Q: Am I understand that you once lived in Sweden but now call California home? How have you navigated that change? What’s rewarding? What are you still getting used to? What do you miss?
Yes, I was born and bred in Sweden, and I moved to southern California five years ago. The U.S. and California are fantastic in many ways, especially for someone with my interests. There are no shortages of gamers, air shows, and hiking terrain around here. So I’ve had a lot of things to discover since I move here, and the climate here has perfect weather almost the entire year. To be honest, even the worst winter storms here have only been like a mild breeze for someone brought up with semi-arctic to arctic weather where the hurricane season starts in October and snow shovels are necessary, even needed. I had to resort to using a chainsaw to cut my way through fallen trees along the road to get home. It makes for a memorable night doing that way out in nowhere using your car to light up things.
The American obsession with rules and in particular restrictions is something I’m less keen about. I miss the Scandinavian tradition of having the rights to roam anywhere, across lands of almost every kind except people’s backyards. The land of the free is in at least one way Scandinavia where Swedes and Norwegians couldn’t have it any other way, which is something I miss at times when even nature reserves close at sunset.
Q: What’s it like being nominated for an ENnie? What are your hopes for the Southlands maps?
That was a great honor and the ceremony was fantastic. It is the biggest award in the business. Being nominated for my first project was a bit like an actor being nominated for an Oscar for his first role. That I didn’t win was probably a good thing. Now I have that experience to look forward to!
My hopes for the Southlands map are good, and being nominated is the biggest hurdle. There are probably dozens of maps competing for a nomination and only a few of them compete for the ENnie. To win you need to have a big fan base, so if the Southlands can get nominated, there is a fair chance it can win!
Q: Any projects in the pipeline you can share with us?

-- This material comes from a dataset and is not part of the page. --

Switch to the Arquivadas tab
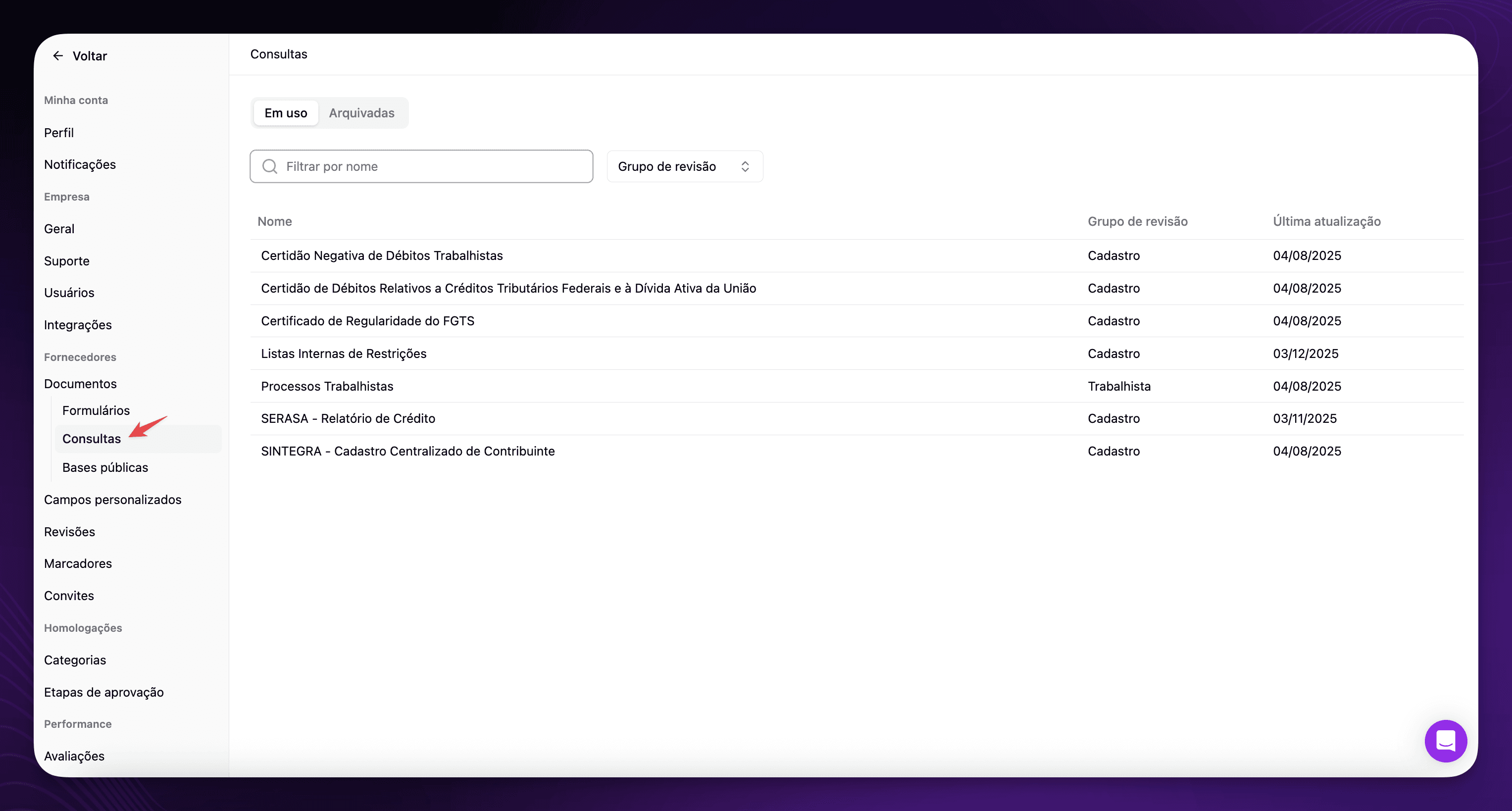This screenshot has width=1512, height=811. (361, 113)
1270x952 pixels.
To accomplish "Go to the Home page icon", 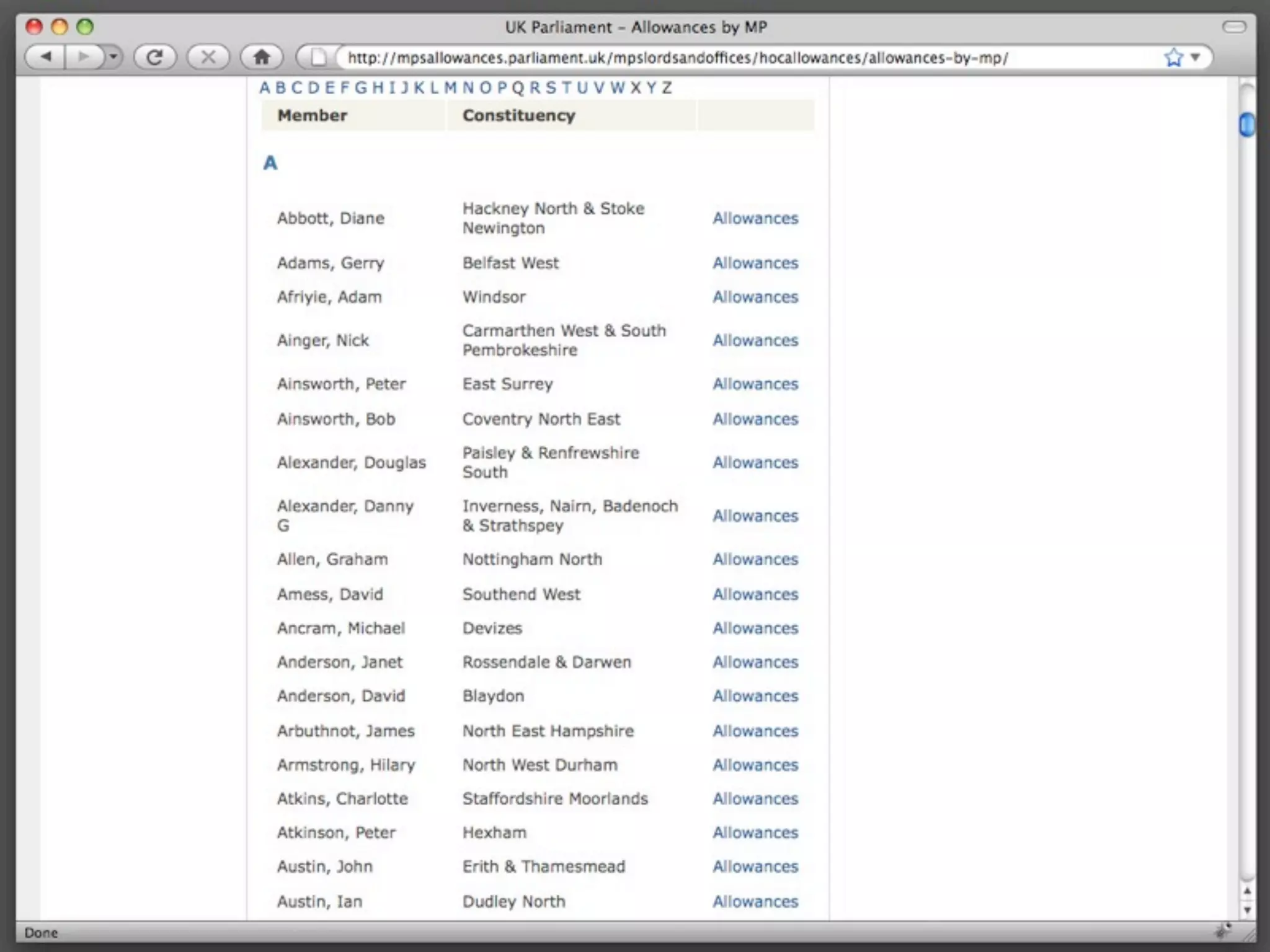I will [262, 58].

I’m working on a project for Kobold Press right now. As part of that, the Grand Duchy and the central lands of Midgard are my focus for the moment. It’s being mapped at a detail level that has never been attempted before in the RPG business.
As the first part of this project, Wolfgang and I have also created a sketch of the entirety of Midgard, which I think is the first time that has been done. It will be the basis for future endeavors to map the Midgard setting.
After completing the first pass of Midgard, I will go back to Greyhawk and do a map to celebrate all the support my fans have shown me and create a map covering Hommlet, Nulb, and Temple of Elemental Evil. It will be a noncommercial project free to download for all. This map will also be an example to kick off my custom mapping service.
Q: To conclude each interview, I’m asking each person to think about something fantastic or wonderful (or scary) from all the KP products that would make an awesome gift for Wolfgang. Basically, let’s fill up Wolfgang’s garage with weird and wonderful stuff. What gift would you choose and why?
As a cartographer, it has to involve maps in some way. Recently I saw a 3-D printer that could print in full color and since Midgard is a flat world I would love to use it to create a 3-D map of Midgard that would fit into a game table. That would be a gift I that I could give Wolfgang!